• [Stored records]:
# # # #

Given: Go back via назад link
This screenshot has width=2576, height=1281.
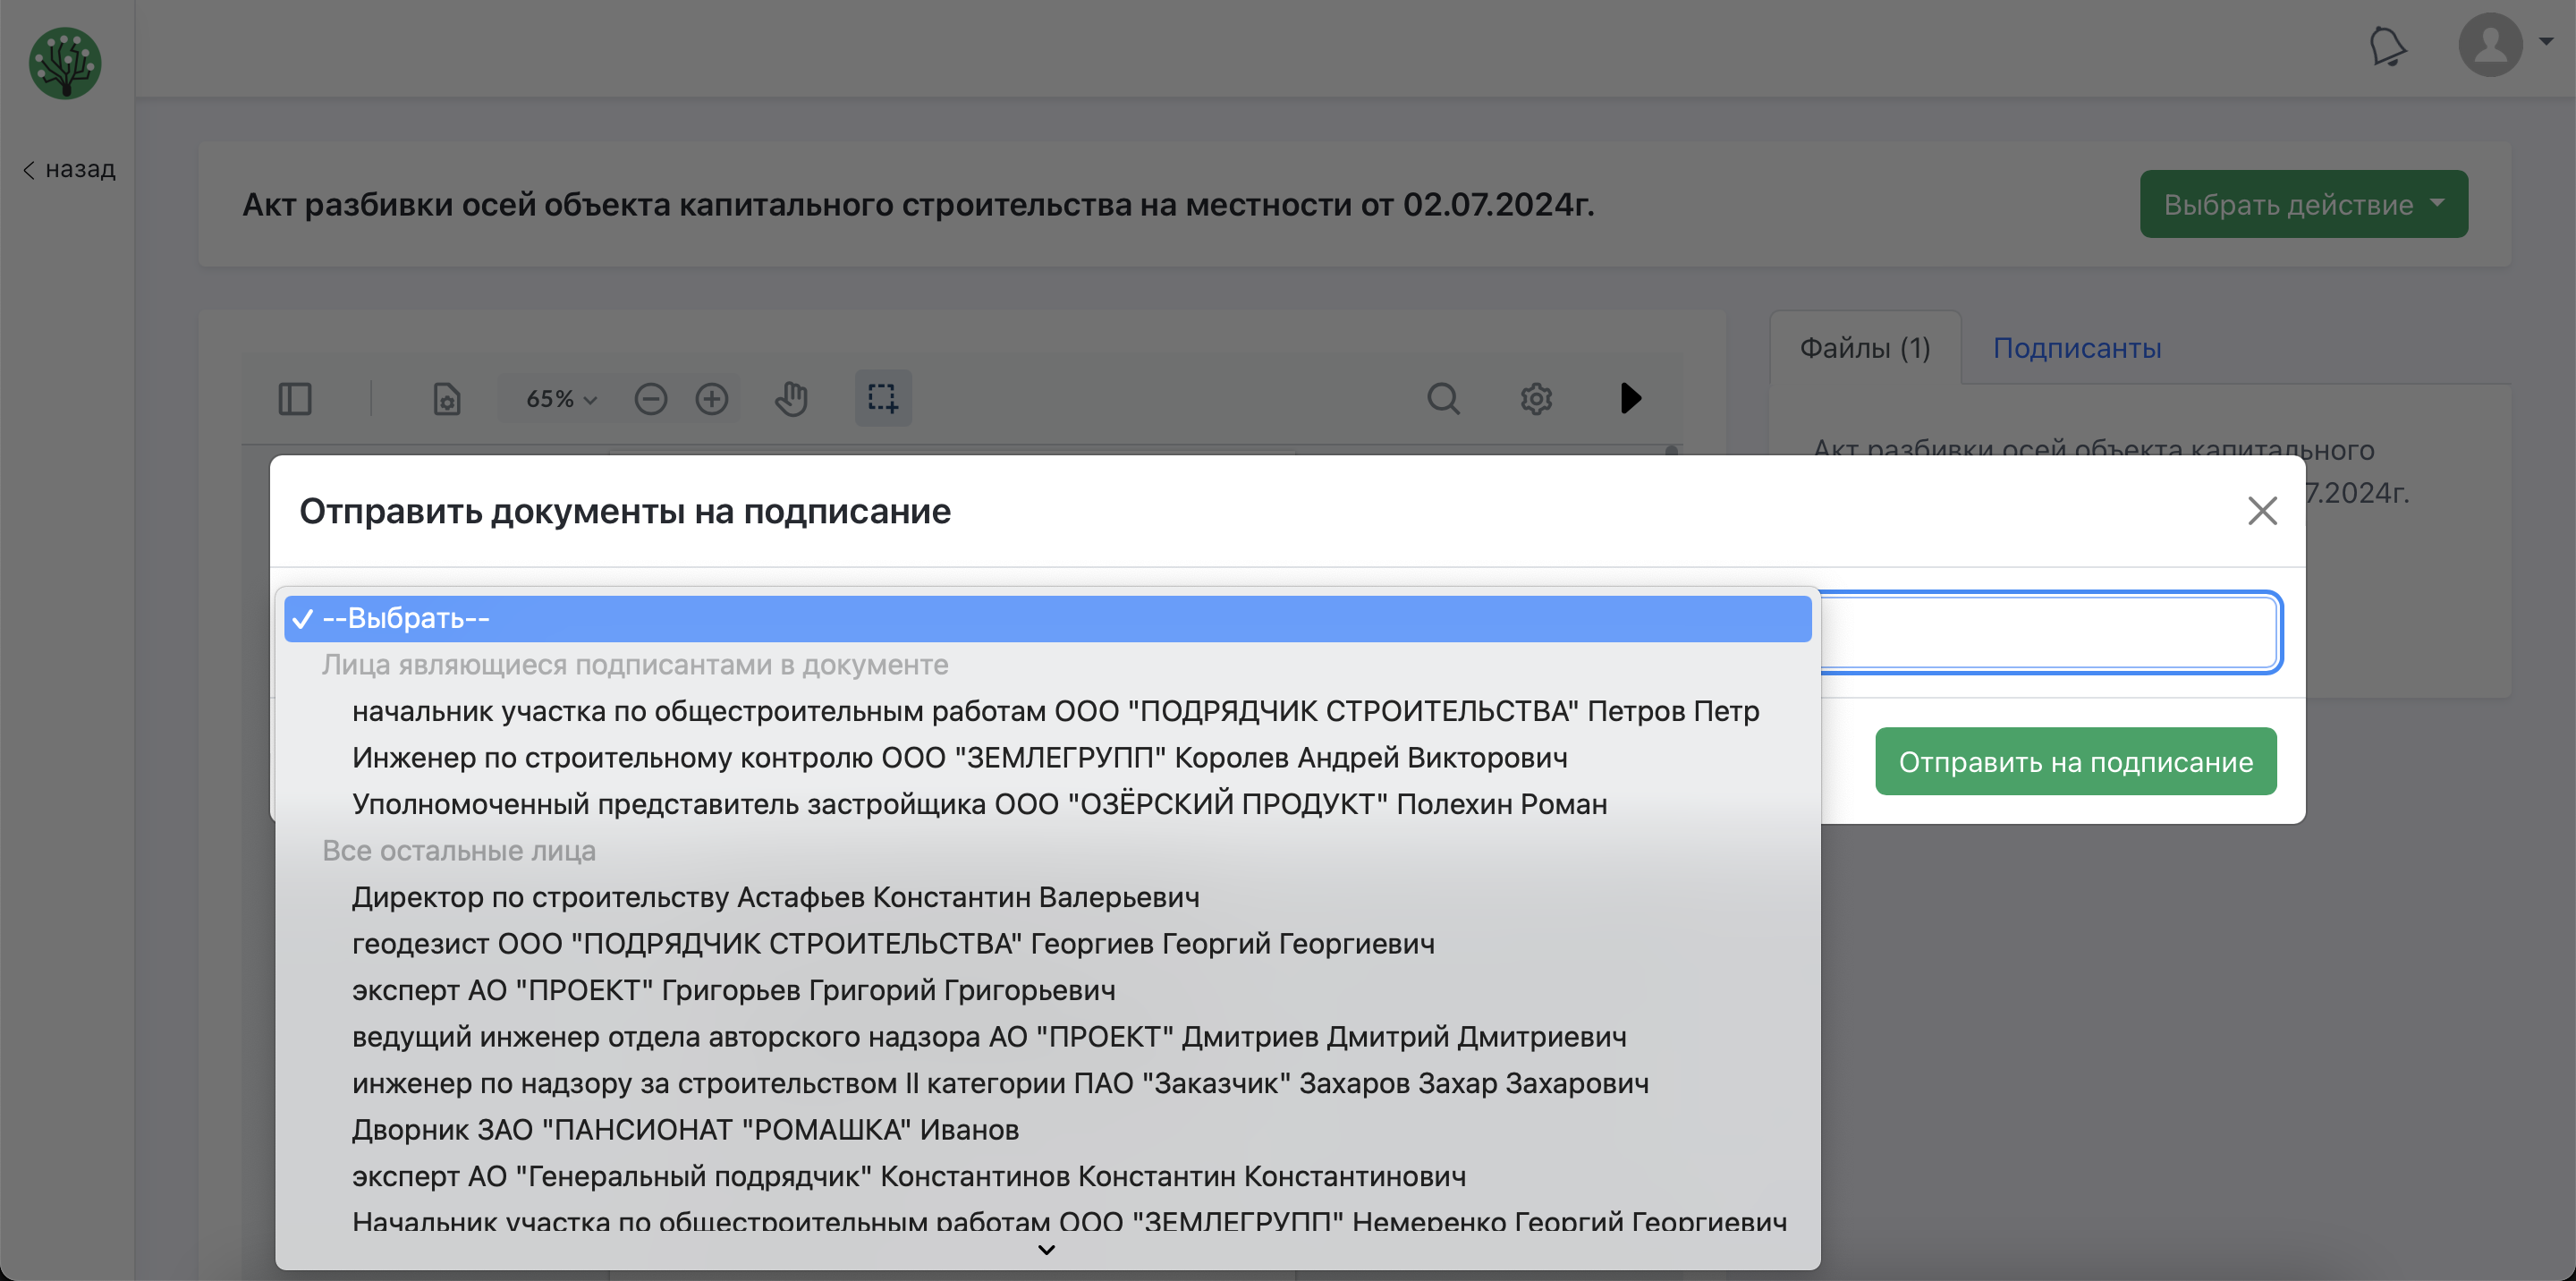Looking at the screenshot, I should click(70, 169).
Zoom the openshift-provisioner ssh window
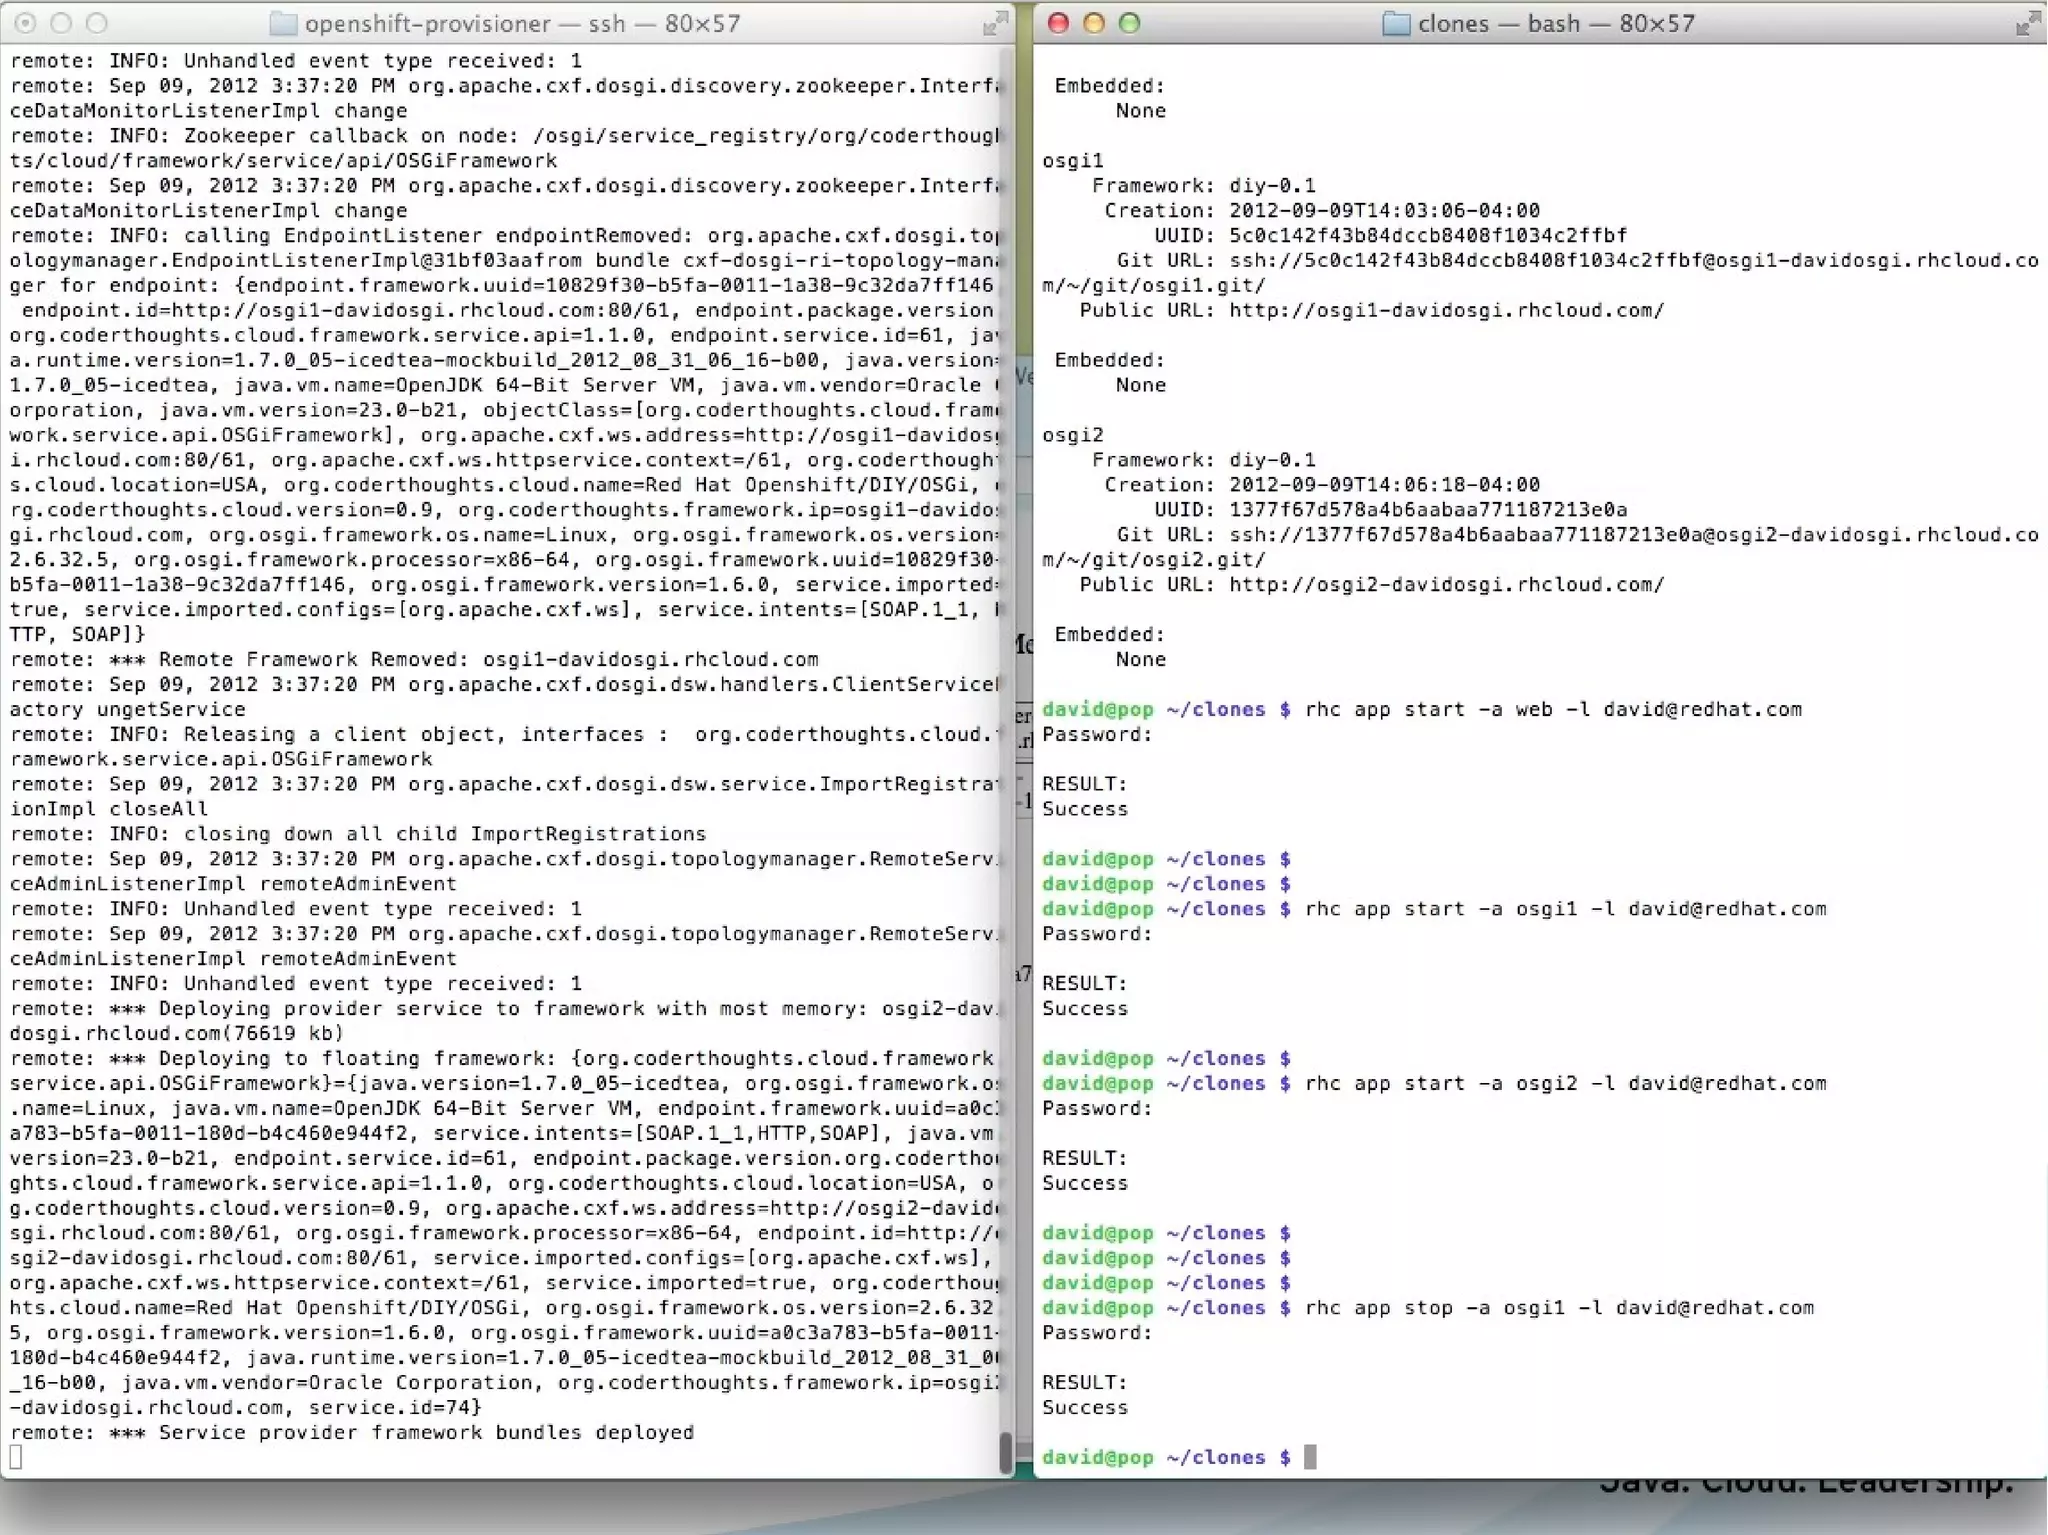 (x=97, y=23)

# # # #

• [To do]:
Take the line that contains "This screenshot has width=2576, height=1281." and every line after it to the end of the records above; quote them exactly, leaving out the pictures.

• [Your response]:
This screenshot has width=2576, height=1281.
Looking at the screenshot, I should click(70, 169).
Zoom the openshift-provisioner ssh window
 (x=97, y=23)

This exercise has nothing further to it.